Google Feb. 24 said it is advancing six features in its Gmail Labs and retiring five, a sign the company’s programmers are dutifully keeping up with user interest or lack thereof in the experimental tools.
Graduates include Search Autocomplete, Go To Label, Forgotten Attachment Detector, YouTube Previews, Custom Label Colors and Vacation Dates.
Muzzle, which conserves screen real estate by hiding Gmail contacts’ status messages, Fixed Width Font, E-mail Addict, which lets users block the screen for 15 minutes to take a break, Location in Signature, and Random Signature, which rotates e-mail signatures, will all be turned off in the next few days.
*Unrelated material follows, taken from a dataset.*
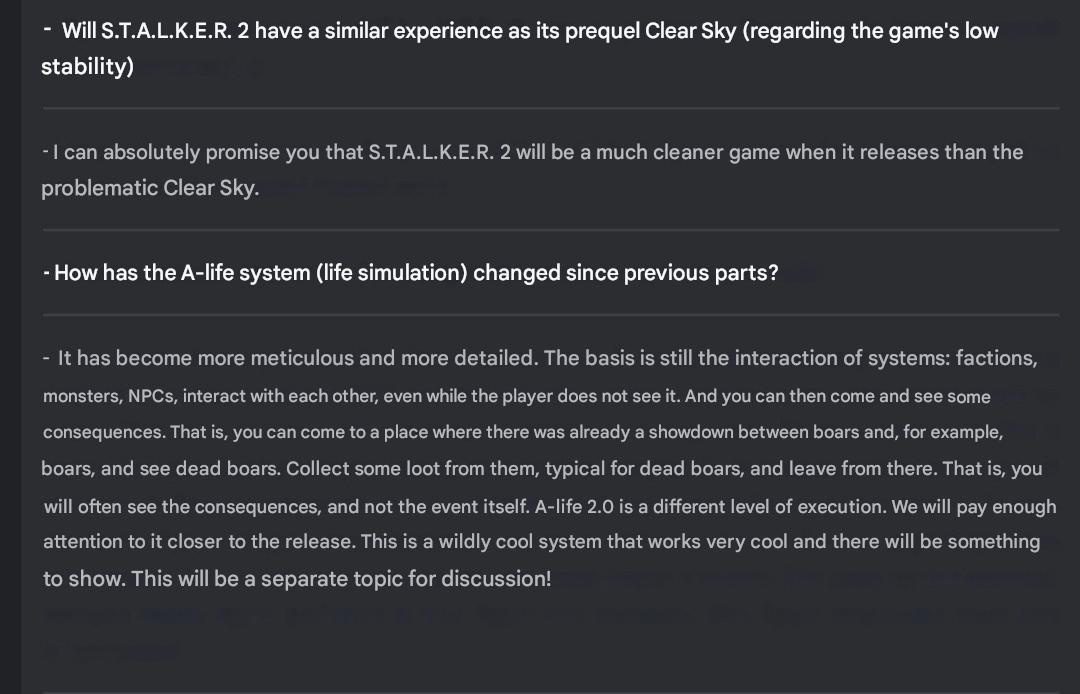Click the divider line below the first question
Viewport: 1080px width, 694px height.
(551, 108)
Google launched Gmail Labs in June 2008 to let software programmers for its Gmail application write new features to augment Gmail’s functionality. Features that made the grade would “graduate;” features that failed to spark interest would be retired.
With the Labs’ feature list growing to about 60, the Tasks to-do list feature became a standard part of Gmail in July, with Offline Gmail getting a promotion in December. Right-side labels were retired last July.
If nothing else, Google’s Gmail team is watching what the 176 million Gmail users are doing in the Webmail app. Gmail Software Engineer Mark Knichel noted:
“We’ve received countless comments and kept an eye on our stats: some of these experimental features were adopted by millions and others trickled along with little usage… Today, true to the original intent of Gmail Labs, we’re graduating six more features and retiring five.”
Knichel said Gmail Labs team improved some of the graduating features before making them default Gmail features.
In one such instance, Google combined Go To Label with Search Autocomplete to make it easier for users to search Gmail.
Go To Label has also been integrated into this search box. Gmail users of keyboard shortcuts can type “g” then “l” and instead of getting the old “Go to label” pop-up, they will surface in the search box with the “label:” operator filled in for users to begin typing the label they want to go to.
What will be interesting to see is the interplay of Gmail Labs features with the Gmail-hosted Google Buzz application, which leverages Gmail contacts to build a social network of conversations. Google Buzz already leverages the same keyboard shortcuts and formatting tools as Gmail.
Will Gmail Labs features such as SMS Chat and other tools find their way into Buzz? It’s quite possible. Google officials have said the Buzz programming team will constantly iterate on the product.